Existió una actriz americana, muy popular en su época, que poca gente recuerda a día de hoy. Gloria Grahame desempeñó papeles importantes en producciones de Hollywood durante las décadas de los 40 y 50, trabajando con directores como Cecil B. DeMille, Fritz Lang o con el que fue su segundo marido, Nicholas Ray. Participó en la emblemática película de Frank Capra Qué bello es vivir (1946), estuvo nominada dos veces al Oscar y lo consiguió en 1952 como mejor actriz secundaria por su interpretación en Cautivos del mal, de Vincente Minnelli.

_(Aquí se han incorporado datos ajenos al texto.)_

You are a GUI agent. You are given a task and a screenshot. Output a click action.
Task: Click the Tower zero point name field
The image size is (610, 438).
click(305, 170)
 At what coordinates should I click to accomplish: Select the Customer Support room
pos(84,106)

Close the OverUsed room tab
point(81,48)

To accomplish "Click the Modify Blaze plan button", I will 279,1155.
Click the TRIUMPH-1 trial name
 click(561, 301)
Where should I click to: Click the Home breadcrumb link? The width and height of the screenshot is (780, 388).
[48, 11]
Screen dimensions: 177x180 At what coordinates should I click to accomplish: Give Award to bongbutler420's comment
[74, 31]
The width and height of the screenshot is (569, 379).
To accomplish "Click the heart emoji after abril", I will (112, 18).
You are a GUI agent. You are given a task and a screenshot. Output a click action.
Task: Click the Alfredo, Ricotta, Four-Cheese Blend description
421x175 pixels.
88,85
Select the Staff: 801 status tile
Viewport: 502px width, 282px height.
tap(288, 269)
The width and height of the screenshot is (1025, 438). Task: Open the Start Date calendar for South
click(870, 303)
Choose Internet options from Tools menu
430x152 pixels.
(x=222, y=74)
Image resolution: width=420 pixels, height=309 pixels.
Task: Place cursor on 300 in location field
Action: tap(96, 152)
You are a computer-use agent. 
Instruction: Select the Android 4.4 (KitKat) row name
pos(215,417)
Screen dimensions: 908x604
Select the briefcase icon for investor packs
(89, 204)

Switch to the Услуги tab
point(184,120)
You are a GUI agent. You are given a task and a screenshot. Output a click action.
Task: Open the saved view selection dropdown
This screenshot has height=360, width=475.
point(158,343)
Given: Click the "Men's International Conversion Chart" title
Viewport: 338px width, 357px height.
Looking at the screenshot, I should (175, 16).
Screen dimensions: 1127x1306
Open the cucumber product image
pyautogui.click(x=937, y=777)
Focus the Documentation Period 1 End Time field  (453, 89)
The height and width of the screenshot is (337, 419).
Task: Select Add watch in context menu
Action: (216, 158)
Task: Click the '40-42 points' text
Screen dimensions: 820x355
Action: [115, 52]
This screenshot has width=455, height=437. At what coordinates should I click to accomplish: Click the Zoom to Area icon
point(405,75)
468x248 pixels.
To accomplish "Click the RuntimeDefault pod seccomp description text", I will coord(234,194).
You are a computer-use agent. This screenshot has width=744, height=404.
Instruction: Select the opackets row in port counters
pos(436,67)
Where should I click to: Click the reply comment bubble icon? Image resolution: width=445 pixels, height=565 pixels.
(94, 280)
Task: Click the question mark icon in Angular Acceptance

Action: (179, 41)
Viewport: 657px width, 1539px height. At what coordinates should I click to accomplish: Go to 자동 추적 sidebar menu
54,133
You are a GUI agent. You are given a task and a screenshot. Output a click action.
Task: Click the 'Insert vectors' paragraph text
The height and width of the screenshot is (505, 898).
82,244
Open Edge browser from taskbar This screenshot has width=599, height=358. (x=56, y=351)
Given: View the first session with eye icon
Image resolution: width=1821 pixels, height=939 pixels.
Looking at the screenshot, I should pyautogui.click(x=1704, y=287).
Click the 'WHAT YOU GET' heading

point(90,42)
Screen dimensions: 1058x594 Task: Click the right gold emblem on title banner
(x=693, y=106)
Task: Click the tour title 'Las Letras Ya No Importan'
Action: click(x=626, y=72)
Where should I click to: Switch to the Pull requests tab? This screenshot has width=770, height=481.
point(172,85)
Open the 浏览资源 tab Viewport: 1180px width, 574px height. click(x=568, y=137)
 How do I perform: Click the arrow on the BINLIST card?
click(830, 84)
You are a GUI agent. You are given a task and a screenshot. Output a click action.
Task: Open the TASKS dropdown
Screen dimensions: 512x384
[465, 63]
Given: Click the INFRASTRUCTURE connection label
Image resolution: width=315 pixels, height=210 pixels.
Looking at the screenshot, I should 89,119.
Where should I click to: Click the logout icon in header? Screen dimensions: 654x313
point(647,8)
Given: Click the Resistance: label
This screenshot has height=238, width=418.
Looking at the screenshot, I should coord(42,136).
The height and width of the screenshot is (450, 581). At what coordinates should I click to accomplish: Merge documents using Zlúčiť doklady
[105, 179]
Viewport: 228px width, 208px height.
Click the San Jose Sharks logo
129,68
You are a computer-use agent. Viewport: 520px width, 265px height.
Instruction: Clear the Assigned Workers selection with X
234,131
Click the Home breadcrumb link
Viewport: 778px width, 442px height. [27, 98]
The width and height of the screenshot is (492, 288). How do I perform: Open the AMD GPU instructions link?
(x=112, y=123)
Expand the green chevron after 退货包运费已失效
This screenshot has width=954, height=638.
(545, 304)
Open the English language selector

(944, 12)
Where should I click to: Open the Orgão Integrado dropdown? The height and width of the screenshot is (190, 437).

La rodearon los escándalos amorosos: tuvo un idilio con el hijastro de su marido, Nicholas Ray, y durante los últimos años de su vida mantuvo un tórrido y desgarrador romance con el joven actor inglés Peter Turner, casi 30 años más joven que ella.
El director inglés Paul McGuigan (El caso Slevin, 2006), ha rescatado del olvido a Gloria Grahame y ha narrado sus últimos años de vida y su historia de amor con el joven Turner en la notable Las estrellas de cine no mueren en Liverpool. La película, que pudimos disfrutar en la pasada edición del Barcelona Film Festival y que se estrena en las pantallas españolas este viernes 18 de mayo, consigue humanizar y dar matices al personaje de Grahame, injustamente objetualizada por el monstruo del machismo por sus escándalos sexuales. McGuigan sabe trazar con oficio –y con una atmósfera deliciosamente artificiosa– las líneas maestras de estos dos personajes envueltos en un drama romántico cálido y emotivo, con puntuales hallazgos cómicos e incluso kitsch. El film, de bajo presupuesto y con continuos saltos temporales admirablemente resueltos, desprende ternura y humanidad, y sólo cabe reprocharle un exceso de sentimentalismo en su tramo final, cuando la enfermedad se apodera del relato. No nos hallamos ante un biopic del nivel de los anteriormente mencionados, pero sí consigue situarse unos peldaños por encima de la media.
Para el final dejamos lo que es, sin lugar a dudas, lo más remarcable de la función. Y es su pareja protagonista y la palpable química que fluye entre ellos. Annette Bening, diva contemporánea, da vida a Gloria Grahame en uno de los trabajos más impresionantes y matizados de su carrera. A su lado, Jamie Bell –que hemos visto en registros muy dispares: del inolvidable Billy Elliot al oscuro sadomasoquista de Nymphomaniac, de Lars Von Trier– no resulta menos cautivador, ofreciendo, también, una actuación de primer nivel. Con su amor de película, Bening y Bell engrandecen, sin duda, la película. Su historia nos recuerda que, puesto que todos seremos olvido, es infinitamente mejor haber bailado.